Nvidia Volta Speculation Thread

To my knowledge, no Nvidia card in the last 3+ generations has failed to reach its turbo clockrates. Any reason to believe V100 will be any different?
It all depends on various variables - even gaming loads can push NVIDIA cards even below their so called "baseclock" occasionally, let alone under Boost-clocks
 
It all depends on various variables - even gaming loads can push NVIDIA cards even below their so called "baseclock" occasionally, let alone under Boost-clocks
I don't remember which benchmarker it was, but some site tried their whole lineup of benchmarks and used the lowest clock their testing card showed, as a baseline for their benchmarks. They came out with the promised base clock by NVIDIA. Which loads do you mean?
 
To my knowledge, no Nvidia card in the last 3+ generations has failed to reach its turbo clockrates. Any reason to believe V100 will be any different?
I am sitting right next to a Maxwell-based Titan X that is settles to running at 1.002 MHz in CoD: Modern Warfare Remastered, so yes: I have reason to believe, that under full load turbo clocks are more or less... let's say not telling the whole truth.

Any reason to doubt the various performance numbers provided so far?
Yes, because they are marketing from one IHV and as such they are selected to show the new products in a

SThe comparison in terms of Turbo clockrates would have yielded the same results. So my point still stands. If you want to compare oranges to my stated apples, be my guest, but please telling me afterwards my arguments wouldn't make sense, when you are the one throwing oranges into the mix.
I want to compare real world achieved sustained performance instead of spreadsheet metrics. For BOTH cards, so no apples vs. oranges, as you keep misunderstanding or want to force into my argument for some reason.

### Prompt 1
In the Volta thread, replace "Titan X" with "GTX 980 Ti" and write out the passage between "I am sitting" and "provided so far?", inclusive.
### Prompt 2
According to the Volta thread, what did one benchmarking site use as the baseline for its benchmarks?
### Prompt 3
Please continue the Volta speculation thread from where it stops.

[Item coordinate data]
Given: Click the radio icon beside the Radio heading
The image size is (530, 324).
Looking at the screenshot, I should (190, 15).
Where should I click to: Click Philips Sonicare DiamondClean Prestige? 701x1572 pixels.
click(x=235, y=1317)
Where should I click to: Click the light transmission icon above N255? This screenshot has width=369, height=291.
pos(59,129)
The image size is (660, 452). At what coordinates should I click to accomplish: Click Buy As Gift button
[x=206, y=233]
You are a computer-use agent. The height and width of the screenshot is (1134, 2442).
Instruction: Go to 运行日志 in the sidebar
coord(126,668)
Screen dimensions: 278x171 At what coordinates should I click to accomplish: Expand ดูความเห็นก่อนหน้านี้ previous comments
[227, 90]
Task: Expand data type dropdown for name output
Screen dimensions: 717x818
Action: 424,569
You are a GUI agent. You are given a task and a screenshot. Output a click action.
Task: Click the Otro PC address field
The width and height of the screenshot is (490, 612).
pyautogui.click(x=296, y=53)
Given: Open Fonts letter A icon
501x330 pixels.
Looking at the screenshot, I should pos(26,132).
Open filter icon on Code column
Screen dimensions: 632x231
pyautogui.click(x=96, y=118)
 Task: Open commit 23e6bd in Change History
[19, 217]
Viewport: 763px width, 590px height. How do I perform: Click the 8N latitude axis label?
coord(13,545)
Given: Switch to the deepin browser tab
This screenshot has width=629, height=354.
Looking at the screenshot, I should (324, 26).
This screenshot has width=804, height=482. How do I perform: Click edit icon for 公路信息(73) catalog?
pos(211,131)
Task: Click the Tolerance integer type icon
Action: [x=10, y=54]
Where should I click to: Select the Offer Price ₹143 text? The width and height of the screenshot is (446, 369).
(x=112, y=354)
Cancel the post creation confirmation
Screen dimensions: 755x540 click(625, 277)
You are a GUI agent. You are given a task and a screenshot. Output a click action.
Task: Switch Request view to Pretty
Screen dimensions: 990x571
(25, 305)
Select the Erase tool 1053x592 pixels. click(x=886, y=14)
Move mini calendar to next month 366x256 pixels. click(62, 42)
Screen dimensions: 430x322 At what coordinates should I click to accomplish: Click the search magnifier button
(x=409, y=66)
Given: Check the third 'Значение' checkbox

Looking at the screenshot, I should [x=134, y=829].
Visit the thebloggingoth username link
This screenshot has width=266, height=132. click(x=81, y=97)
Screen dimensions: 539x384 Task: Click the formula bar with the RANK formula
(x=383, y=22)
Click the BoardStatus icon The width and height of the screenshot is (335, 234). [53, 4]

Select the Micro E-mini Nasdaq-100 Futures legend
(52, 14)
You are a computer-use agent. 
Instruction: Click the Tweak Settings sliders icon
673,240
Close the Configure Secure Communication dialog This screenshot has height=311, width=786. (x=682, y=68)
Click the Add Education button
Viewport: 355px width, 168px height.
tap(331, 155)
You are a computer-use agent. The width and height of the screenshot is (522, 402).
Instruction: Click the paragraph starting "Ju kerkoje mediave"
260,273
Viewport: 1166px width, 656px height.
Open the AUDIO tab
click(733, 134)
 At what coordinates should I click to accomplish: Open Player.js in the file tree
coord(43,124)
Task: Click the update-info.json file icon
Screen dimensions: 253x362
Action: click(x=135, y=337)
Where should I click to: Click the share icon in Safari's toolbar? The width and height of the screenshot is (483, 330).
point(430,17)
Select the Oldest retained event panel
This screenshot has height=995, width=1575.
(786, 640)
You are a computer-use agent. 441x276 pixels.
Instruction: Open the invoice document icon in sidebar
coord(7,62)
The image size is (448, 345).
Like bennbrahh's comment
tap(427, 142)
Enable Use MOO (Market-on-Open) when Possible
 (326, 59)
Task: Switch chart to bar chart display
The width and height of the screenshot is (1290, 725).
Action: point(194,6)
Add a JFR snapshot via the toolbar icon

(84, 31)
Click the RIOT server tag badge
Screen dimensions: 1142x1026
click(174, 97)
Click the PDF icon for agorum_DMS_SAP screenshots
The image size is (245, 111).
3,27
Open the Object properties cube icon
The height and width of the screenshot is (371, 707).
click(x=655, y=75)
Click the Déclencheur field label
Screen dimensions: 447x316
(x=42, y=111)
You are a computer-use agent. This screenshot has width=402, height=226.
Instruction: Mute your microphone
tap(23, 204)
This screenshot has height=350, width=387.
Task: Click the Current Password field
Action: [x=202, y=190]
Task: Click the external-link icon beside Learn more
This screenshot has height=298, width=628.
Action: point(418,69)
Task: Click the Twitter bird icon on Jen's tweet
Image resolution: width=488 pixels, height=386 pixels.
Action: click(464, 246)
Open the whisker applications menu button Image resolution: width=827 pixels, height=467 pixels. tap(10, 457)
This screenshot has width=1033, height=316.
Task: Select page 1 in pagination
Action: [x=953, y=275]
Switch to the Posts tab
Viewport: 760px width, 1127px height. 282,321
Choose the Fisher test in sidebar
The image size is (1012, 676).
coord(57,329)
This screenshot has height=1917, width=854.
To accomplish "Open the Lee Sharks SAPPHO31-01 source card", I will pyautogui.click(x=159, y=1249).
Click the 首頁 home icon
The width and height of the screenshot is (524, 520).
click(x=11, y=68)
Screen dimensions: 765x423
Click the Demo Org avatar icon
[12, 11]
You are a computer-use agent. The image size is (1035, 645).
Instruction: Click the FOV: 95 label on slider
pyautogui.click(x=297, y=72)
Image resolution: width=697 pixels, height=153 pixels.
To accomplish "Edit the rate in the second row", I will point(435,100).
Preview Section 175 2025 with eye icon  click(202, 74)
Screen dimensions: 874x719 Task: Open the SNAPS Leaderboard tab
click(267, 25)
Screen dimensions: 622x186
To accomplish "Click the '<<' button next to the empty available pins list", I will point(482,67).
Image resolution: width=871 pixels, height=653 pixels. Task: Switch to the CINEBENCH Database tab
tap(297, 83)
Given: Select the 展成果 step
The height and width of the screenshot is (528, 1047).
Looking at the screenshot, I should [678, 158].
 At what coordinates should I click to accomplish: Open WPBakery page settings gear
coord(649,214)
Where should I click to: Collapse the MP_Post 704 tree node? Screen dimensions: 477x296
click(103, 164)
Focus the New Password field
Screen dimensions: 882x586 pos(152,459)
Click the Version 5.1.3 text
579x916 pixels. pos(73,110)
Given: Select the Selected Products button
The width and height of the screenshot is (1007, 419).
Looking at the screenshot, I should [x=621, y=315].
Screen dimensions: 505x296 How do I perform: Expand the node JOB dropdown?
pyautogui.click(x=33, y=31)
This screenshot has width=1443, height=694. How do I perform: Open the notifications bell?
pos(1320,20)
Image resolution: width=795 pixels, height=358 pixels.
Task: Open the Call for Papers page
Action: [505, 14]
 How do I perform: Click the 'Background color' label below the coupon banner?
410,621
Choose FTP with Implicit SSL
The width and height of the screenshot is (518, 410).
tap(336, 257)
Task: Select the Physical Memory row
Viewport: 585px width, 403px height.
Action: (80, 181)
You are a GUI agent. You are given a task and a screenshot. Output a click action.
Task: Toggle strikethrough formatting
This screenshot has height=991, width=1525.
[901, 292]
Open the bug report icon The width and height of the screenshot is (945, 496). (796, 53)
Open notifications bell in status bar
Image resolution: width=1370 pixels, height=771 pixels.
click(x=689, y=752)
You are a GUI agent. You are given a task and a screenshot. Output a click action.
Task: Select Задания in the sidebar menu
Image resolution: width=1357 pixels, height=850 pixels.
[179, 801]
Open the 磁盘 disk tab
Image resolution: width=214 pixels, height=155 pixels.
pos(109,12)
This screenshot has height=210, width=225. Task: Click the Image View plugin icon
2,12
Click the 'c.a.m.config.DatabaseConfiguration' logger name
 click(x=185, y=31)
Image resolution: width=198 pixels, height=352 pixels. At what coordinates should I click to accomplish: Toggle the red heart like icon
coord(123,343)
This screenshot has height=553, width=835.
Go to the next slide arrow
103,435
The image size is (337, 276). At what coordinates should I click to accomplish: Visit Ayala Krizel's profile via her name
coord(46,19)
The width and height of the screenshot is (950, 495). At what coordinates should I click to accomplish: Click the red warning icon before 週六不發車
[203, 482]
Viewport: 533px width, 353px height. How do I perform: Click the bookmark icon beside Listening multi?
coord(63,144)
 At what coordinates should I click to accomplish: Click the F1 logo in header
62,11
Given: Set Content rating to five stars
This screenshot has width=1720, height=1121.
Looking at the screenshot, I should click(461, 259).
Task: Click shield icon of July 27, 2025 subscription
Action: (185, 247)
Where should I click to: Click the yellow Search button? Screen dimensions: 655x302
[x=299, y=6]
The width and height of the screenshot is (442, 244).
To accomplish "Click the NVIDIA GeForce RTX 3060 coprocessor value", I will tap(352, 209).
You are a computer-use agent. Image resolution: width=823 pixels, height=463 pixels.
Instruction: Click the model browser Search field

### Task output 1
I am sitting right next to a Maxwell-based GTX 980 Ti that is settles to running at 1.002 MHz in CoD: Modern Warfare Remastered, so yes: I have reason to believe, that under full load turbo clocks are more or less... let's say not telling the whole truth.

Any reason to doubt the various performance numbers provided so far?

### Task output 2
The lowest clock its testing card showed across its whole lineup of benchmarks.

### Task output 3
I am sitting right next to a Maxwell-based Titan X that is settles to running at 1.002 MHz in CoD: Modern Warfare Remastered, so yes: I have reason to believe, that under full load turbo clocks are more or less... let's say not telling the whole truth.
What does the first TitanX has to do with P100 or V100? Nothing?

Besides I guess the card is throttling due to high temperature. Thats not an issue in the server. It will just get louder ;)

I want to compare real world achieved sustained performance instead of spreadsheet metrics. For BOTH cards, so no apples vs. oranges
Then why come around with an orange Kepler-card? ;)

As long as we are speculating and there is no V100 owned by a third party, we have to relay on spreadsheet. If you want to doubt the spreadsheet, do you have arguments for that? So do you have benchmarks where the P100 cards dips way down in clock speed due to power and/or thermal issues?
 
I don't remember which benchmarker it was, but some site tried their whole lineup of benchmarks and used the lowest clock their testing card showed, as a baseline for their benchmarks. They came out with the promised base clock by NVIDIA. Which loads do you mean?
Sadly I can't seem to find it now, it was one of the "regular sites" (aka not some unknown no-name site from wherever)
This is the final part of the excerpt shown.